Cuando sonó mi nombre en la voz alta de la enfermera, un escalofrío recorrió cada una de mis células. Por un momento recordé la escena de El Verdugo de Berlanga. Pero esta vez yo no era el verdugo, sino el condenado. Me dirigía firme y confiado al paredón de la silla reclinable (¿eléctrica?). Y por aquello de romper el hielo y hacerle más amable el trago a la doctora, le espeté: "¿cree que todas las dentaduras son iguales?"

-¿Qué quiere decir?

-Tal vez que para usted una dentadura es igual que otra. Después de una experiencia tan dilatada, supongo que para su parecer todos los dientes se parecen. Si yo fuese un cirujano que opera del estómago, no tendría en cuenta si se trata del apéndice de una joven bien parecida o el de una anciana moribunda. Lo importante en esos casos es el estómago como tal. Y, en ese sentido, quizá pensaría que todos son, a fin de cuentas, iguales. Pues lo mismo en el caso de los dientes.

-Es usted muy gracioso, nunca lo había considerado de esa manera. ¿A qué se dedica usted?

-¿Cómo? ¿Habla en serio? ¿Nunca lo había considerado de esa manera? Yo soy profesor de filosofía y, por tanto, me dedico a dar vueltas a aquellas cuestiones a las que otros no prestan la más mínima atención. Por ejemplo, pienso en qué estará pensando de mí la dentista, en lugar de si llevo la camisa arrugada. En si las arrugas de la camisa le conducirán a pensar que soy soltero o si por el contrario creerá que vengo directamente del trabajo. Yo no me detengo en estupideces del tipo de cuánto me va a costar arreglar todo este desaguisado, amplio de miras como soy, prefiero pensar en si la estructura de mi dentadura obedece a la de un kantiano recalcitrante o si es la típica configuración vulgar de un comercial de bebidas alcohólicas.

-Ja, ja, ja, ja. Insisto en que es usted una persona muy divertida. Vamos a ver ese 24.

-Doctora, le aseguro que esto no es tan desagradable para mí como ignorar para siempre si los dientes pueden ser un dato relevante de la personalidad.

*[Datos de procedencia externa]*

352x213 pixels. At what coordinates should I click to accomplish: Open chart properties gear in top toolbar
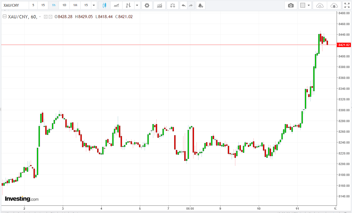tap(147, 5)
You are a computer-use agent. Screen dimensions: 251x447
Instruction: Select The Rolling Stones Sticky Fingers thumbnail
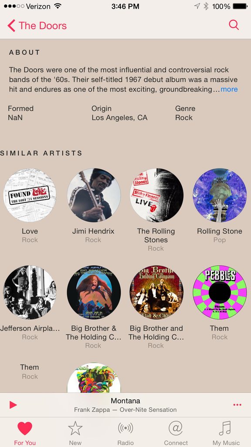pyautogui.click(x=156, y=195)
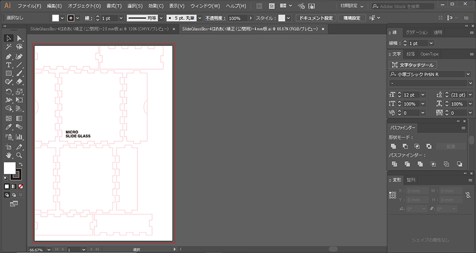Click the Unite shape mode icon in Pathfinder

click(393, 146)
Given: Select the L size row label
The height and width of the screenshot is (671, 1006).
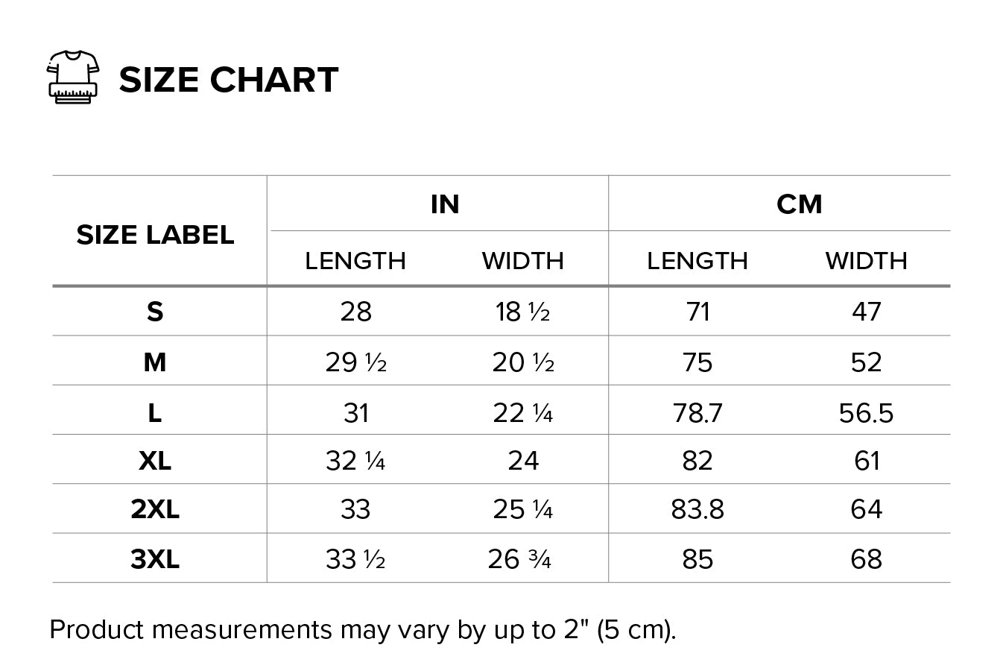Looking at the screenshot, I should [x=155, y=412].
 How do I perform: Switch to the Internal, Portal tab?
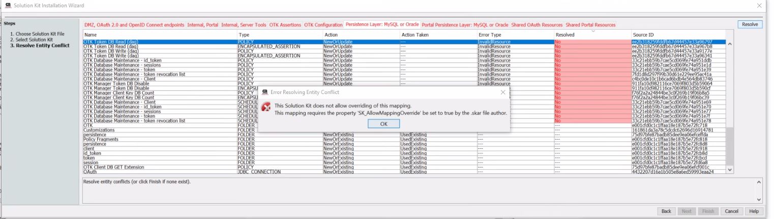coord(202,25)
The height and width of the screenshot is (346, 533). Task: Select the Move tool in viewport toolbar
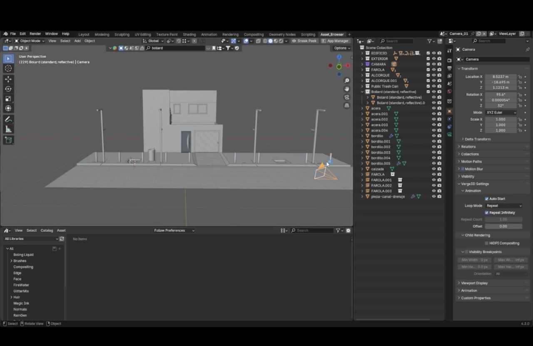click(x=8, y=79)
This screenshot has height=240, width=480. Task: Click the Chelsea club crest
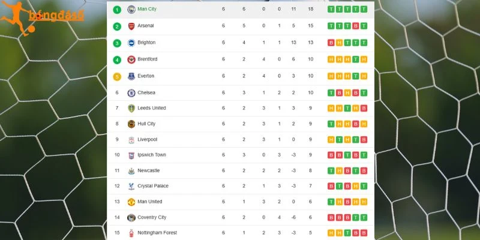(x=131, y=93)
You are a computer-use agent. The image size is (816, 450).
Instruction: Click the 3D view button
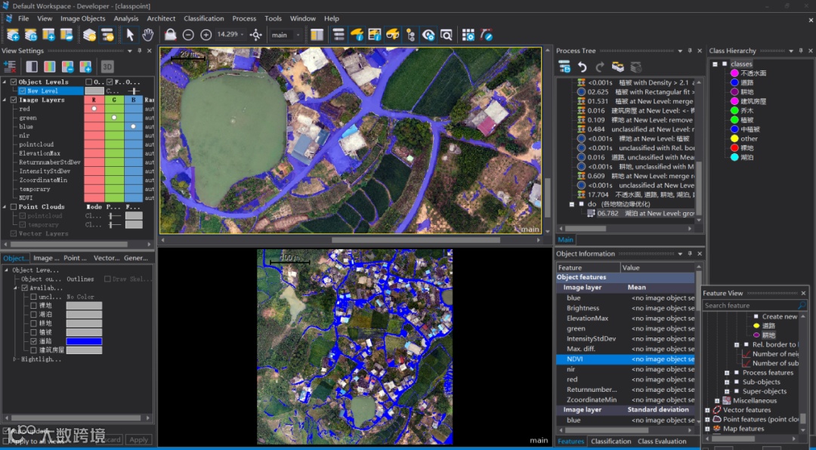pos(107,66)
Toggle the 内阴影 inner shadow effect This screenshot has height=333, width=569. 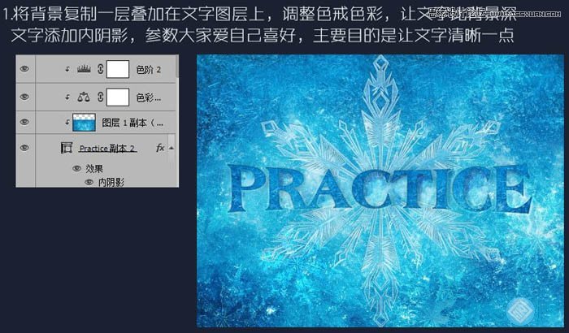pyautogui.click(x=89, y=183)
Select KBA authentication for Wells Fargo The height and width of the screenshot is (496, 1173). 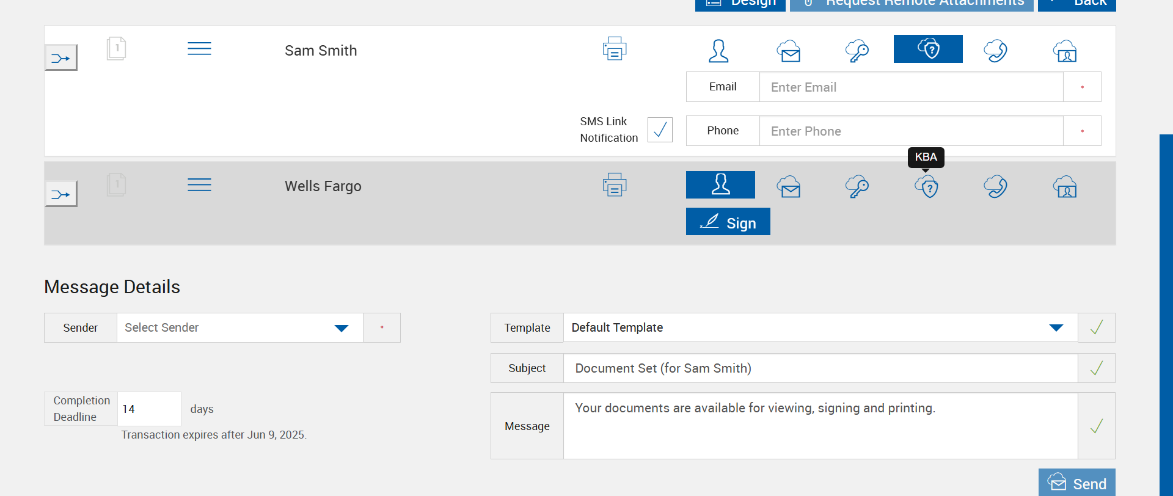tap(927, 187)
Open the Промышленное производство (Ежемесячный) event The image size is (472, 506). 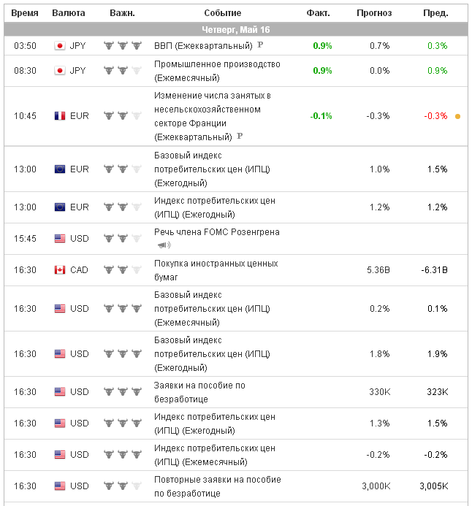coord(217,71)
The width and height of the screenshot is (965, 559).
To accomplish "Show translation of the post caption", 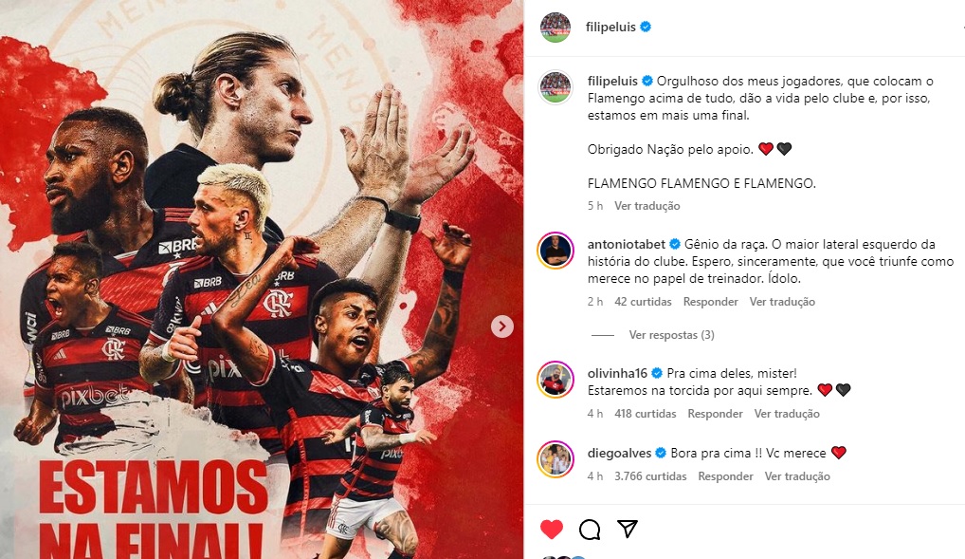I will pyautogui.click(x=646, y=206).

Antes de adentrarnos en las profundidades de mis pequeños huesos bucales, ¿los colmillos de un abogado son más o menos afilados que los de un periodista? Y tan sólo una pregunta más: ¿mira a su marido basándose en su manera de ser o lo juzga por las veces que se cepilla al día?

-Ja, ja, ja, ja. Qué gracia tienen los filósofos. Nunca me había enfrentado a un 24 tan repleto de sentido. Seguro que debería responder a su pregunta afirmativamente. Sí, todas las dentaduras son iguales para mí...

-Si todas las dentaduras son iguales, al menos a grandes rasgos, ¿qué interés tiene su oficio?

-Ninguno, al margen de colaborar en que la vida sea más agradable de lo que es para mis pacientes.

-Luego usted no trabaja por dinero.

-Claro que sí. ¿Y usted?

-Yo trabajo para facilitarle a usted el camino a la felicidad. Para hacerle ver que cada diente no es un mero diente, ni cada empaste un mero empaste. Para tratar de averiguar si nuestras bocas pueden ser metáforas de lo que vivimos y, por tanto, en rigor, de lo que decimos. Trabajo para hacerles preguntas tontas a personas inteligentes y preguntas inteligentes a personas que no lo son tanto; para borrar la frontera entre lo oficialmente inteligente y lo establecido como estúpido. Hinco mis dientes en la racionalidad para ver si hay algo que sacar del pensamiento, aparte del gusto por dejar de tener faltas de ortografía o memorizar las capitales de Europa. Busco verdades ocultas, que se esconden detrás de las vidas individuales, de las apasionantes historias de cada uno de mis semejantes, a los que jamás lograré ver como tales, porque tengo un problema, por encima de este flemón: se le podría llamar hiperreflexividad; diagnosticarlo sólo serviría para hacer de mí una persona especial.

Y para eso ya está cada uno de nosotros. ¿Qué, me hace un tatuaje en la pieza dañada? A ver si es posible que se lea: "Mi mujer y mis hijos: me los como. ¿Por qué me salen caries?"

-Bien. Siéntese. Esto va a ser más fácil de lo que usted se imagina.

-Desde luego que sí. Mire, cuando abro la boca y cierro los ojos en el dentista sueño que tengo una conversación en la que articulo de manera adecuada cada una de las sílabas que pronuncio. Y eso sin plantearme si son sílabas o palabras lo que digo.